▶ _目標_
A: 次の(i)〜(iii)が和歌山の本屋さんについての文章と合っているかを、それぞれ「はい」か「いいえ」で答え、決め手となる本文の言葉をそのまま引用すること。(i) 宮井平安堂は1893年に創業した。(ii) 宮井平安堂は2011年に文房具の販売もやめた。(iii) タイトルの本屋さん減少率は、2000年と2010年を比べたデータにもとづいている。
B: 和歌山の本屋さんについての文章を、最後の文のあとから続けて書くこと。

本屋さん減少率No.1の和歌山県で新しく本屋さんがオープンする理由
こんにちは、ながっちです。
かつて、「宮井平安堂」だった場所の解体工事が進んでいます。
宮井平安堂とは、和歌山市民ならおなじみの
「まちの本屋さん」。
昔たくさん通った、という声もよく耳にします。
1893年創業という100年以上の歴史を持つ
この本屋さんは2011年に本屋としての
事業から撤退していました。
(文房具のみの販売となっていました)
当時、この出来事を嘆いたブログも
たくさん見つかります。
和歌山の中心で、郷土愛をさけぶ 「津田書店」「宮井平安堂」閉店
嗚呼!宮井平安堂!(老舗書店の撤退) - 美容総合商社-株式会社マックス-
和歌山で本屋さんが減り続けている実感、
皆さんにもあるのではないでしょうか。
タイトルにもなっている本屋さん減少率については
2000年と2010年を比較したデータを参照しています。

▶ _収集データ_

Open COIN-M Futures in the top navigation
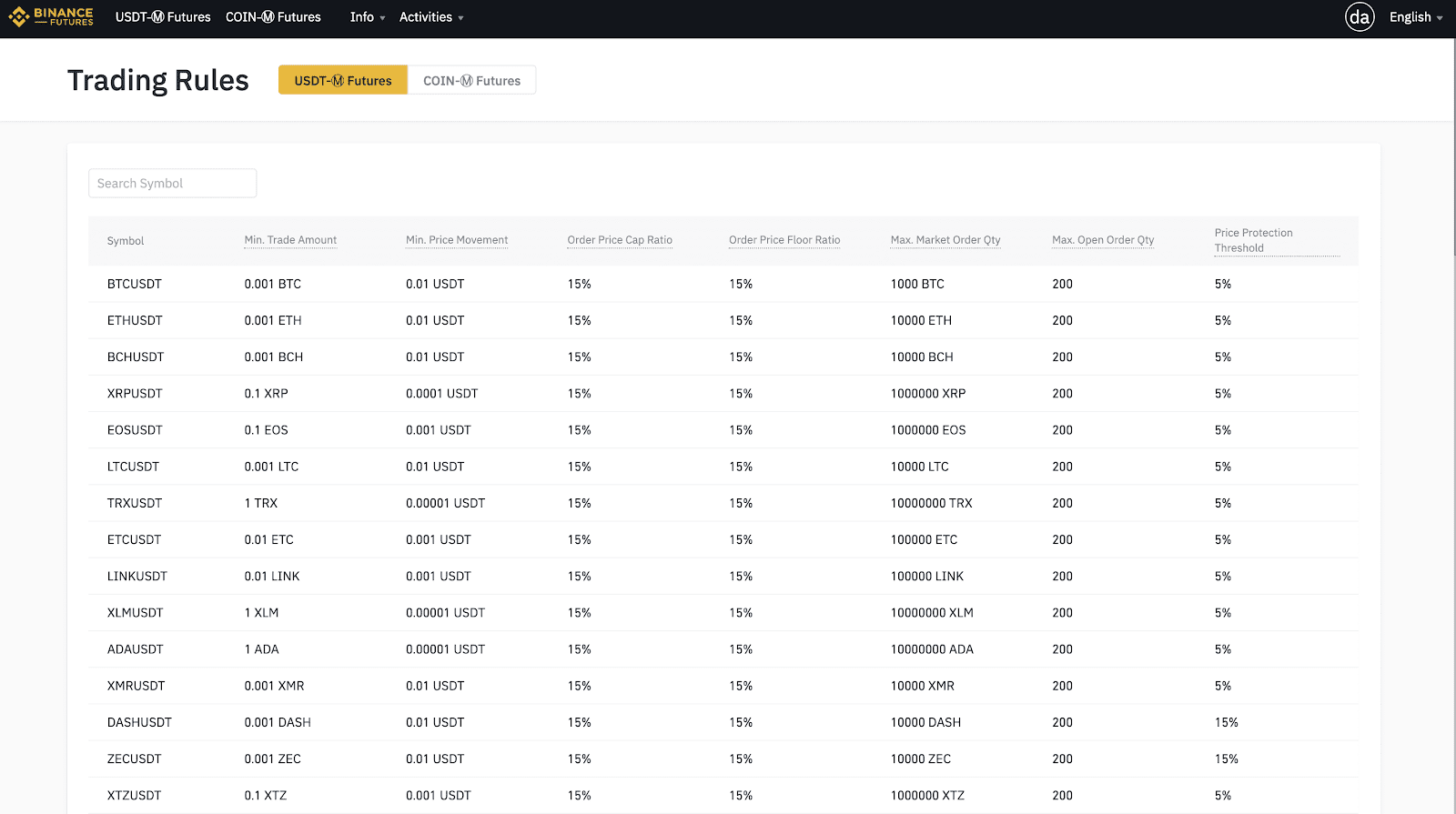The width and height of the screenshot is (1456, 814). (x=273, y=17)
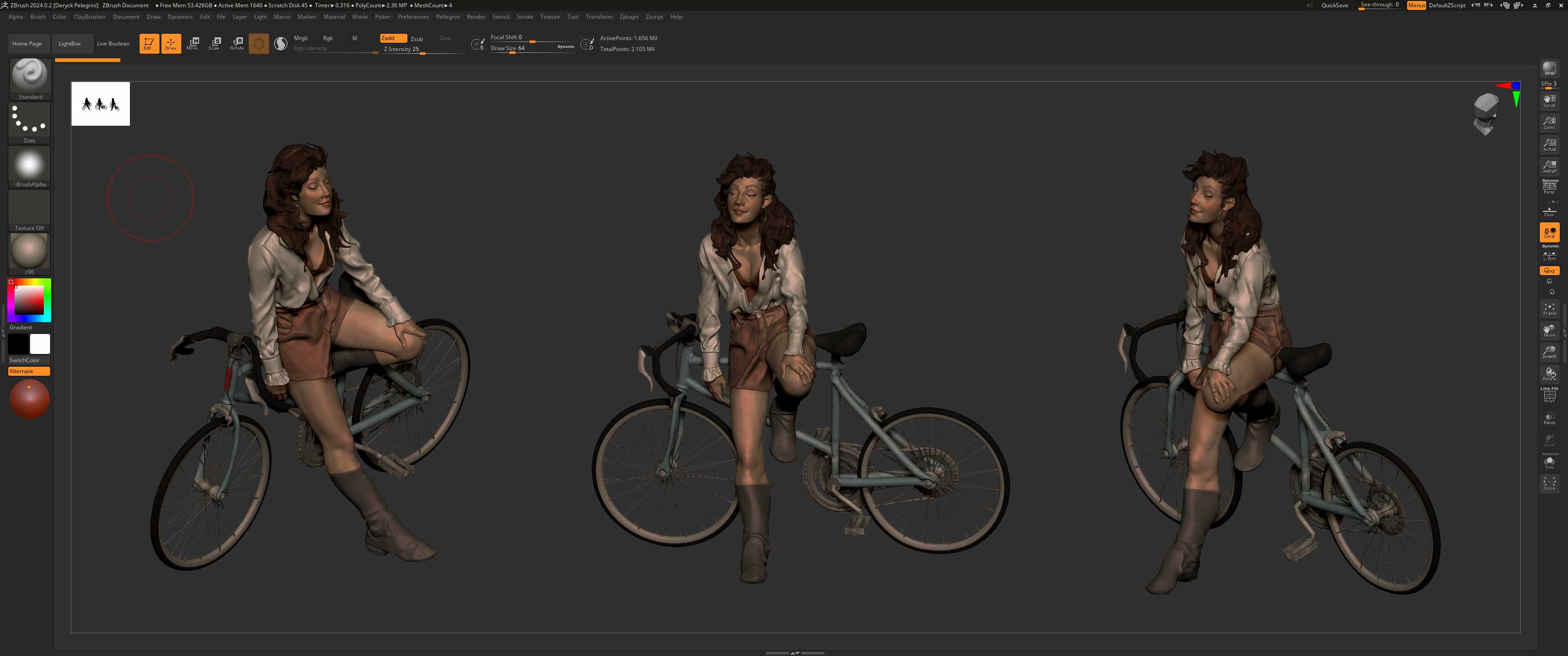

▶ _各課題の結果_
A:
(i) はい。「1893年創業という100年以上の歴史を持つ」
(ii) いいえ。「(文房具のみの販売となっていました)」
(iii) はい。「2000年と2010年を比較したデータを参照しています。」

B:
asahi.com(朝日新聞社):消える書店、10年間で29%減 和歌山県ではほぼ半減 - 出版ニュース - BOOK
この期間の本屋さん減少率は和歌山県が最も高く、
257店舗から137店舗へ半減したとあります。
とはいえ、和歌山市内には
TSUTAYA WAYなどの
十分な品揃えの大型書店があるし、
Amazonでも気軽に買い物できる時代。
それでも、閉まる本屋に嘆く声があるということは
まちの小さな本屋さんに
まだ求めることがあるということなのでしょうか。
さらにいうと
本屋さんの役割って「本を売る」だけなのでしょうか?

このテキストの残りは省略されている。